**Task to carry out:**
Starting with the line containing "[Rafael Nadal ya" and going on through the line containing "[Red de portales section] (171, 2421)", return the lines of the data below exactly, and only those.
##### Input for this task
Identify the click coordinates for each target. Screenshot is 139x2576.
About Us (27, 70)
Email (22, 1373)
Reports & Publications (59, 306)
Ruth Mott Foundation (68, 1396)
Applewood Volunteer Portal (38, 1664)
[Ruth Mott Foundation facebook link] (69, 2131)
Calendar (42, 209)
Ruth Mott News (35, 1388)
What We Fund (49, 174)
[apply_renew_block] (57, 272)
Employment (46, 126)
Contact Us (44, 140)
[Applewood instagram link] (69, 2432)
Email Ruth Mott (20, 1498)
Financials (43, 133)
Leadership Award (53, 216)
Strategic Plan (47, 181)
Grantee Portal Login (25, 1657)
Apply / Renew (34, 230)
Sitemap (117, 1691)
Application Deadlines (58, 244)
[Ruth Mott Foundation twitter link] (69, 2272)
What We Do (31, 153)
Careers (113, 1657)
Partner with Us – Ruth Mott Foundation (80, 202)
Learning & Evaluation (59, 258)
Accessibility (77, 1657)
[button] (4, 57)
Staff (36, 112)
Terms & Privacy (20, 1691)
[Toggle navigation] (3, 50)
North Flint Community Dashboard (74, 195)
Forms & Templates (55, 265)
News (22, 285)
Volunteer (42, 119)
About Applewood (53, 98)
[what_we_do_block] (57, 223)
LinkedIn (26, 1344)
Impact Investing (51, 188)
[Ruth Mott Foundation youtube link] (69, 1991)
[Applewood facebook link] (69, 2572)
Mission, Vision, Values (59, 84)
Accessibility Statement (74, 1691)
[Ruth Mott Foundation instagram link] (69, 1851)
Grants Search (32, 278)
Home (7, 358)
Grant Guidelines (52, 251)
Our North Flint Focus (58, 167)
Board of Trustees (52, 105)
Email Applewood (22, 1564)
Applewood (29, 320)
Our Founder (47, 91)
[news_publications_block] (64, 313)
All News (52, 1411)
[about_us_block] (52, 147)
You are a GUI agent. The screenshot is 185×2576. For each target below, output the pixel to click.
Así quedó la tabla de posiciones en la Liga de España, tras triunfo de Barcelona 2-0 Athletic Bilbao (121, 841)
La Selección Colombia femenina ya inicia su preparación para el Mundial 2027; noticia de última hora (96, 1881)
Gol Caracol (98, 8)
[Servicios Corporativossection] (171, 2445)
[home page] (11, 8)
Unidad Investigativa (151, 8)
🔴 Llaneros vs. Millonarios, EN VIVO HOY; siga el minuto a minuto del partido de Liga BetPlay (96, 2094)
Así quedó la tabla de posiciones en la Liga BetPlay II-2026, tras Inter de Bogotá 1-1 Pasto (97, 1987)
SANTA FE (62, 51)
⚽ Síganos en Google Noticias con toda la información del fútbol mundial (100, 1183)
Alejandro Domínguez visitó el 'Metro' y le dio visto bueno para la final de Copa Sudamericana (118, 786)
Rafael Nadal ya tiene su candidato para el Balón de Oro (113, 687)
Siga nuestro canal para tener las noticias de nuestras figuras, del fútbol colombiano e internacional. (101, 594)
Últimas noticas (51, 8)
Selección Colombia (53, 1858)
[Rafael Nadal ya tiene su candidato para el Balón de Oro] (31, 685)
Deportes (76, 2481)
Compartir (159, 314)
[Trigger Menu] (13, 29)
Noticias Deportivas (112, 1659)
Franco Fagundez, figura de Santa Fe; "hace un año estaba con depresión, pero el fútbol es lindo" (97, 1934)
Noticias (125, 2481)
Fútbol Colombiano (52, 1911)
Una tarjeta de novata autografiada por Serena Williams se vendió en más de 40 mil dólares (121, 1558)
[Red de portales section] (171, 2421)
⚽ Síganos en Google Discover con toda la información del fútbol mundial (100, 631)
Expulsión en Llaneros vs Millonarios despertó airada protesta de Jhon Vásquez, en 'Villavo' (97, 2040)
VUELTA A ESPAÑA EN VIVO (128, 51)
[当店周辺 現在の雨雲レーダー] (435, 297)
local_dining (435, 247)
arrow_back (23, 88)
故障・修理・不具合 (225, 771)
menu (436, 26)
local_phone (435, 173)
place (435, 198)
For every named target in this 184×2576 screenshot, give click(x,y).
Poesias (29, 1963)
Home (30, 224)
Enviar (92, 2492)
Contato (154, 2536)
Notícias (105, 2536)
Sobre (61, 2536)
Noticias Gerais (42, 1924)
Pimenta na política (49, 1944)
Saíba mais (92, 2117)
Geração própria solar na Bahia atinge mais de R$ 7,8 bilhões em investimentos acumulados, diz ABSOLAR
##########
**Your solution:**
[Rafael Nadal ya tiene su candidato para el Balón de Oro] (31, 685)
Deportes (76, 2481)
Compartir (159, 314)
[Trigger Menu] (13, 29)
Noticias Deportivas (112, 1659)
Franco Fagundez, figura de Santa Fe; "hace un año estaba con depresión, pero el fútbol es lindo" (97, 1934)
Noticias (125, 2481)
Fútbol Colombiano (52, 1911)
Una tarjeta de novata autografiada por Serena Williams se vendió en más de 40 mil dólares (121, 1558)
[Red de portales section] (171, 2421)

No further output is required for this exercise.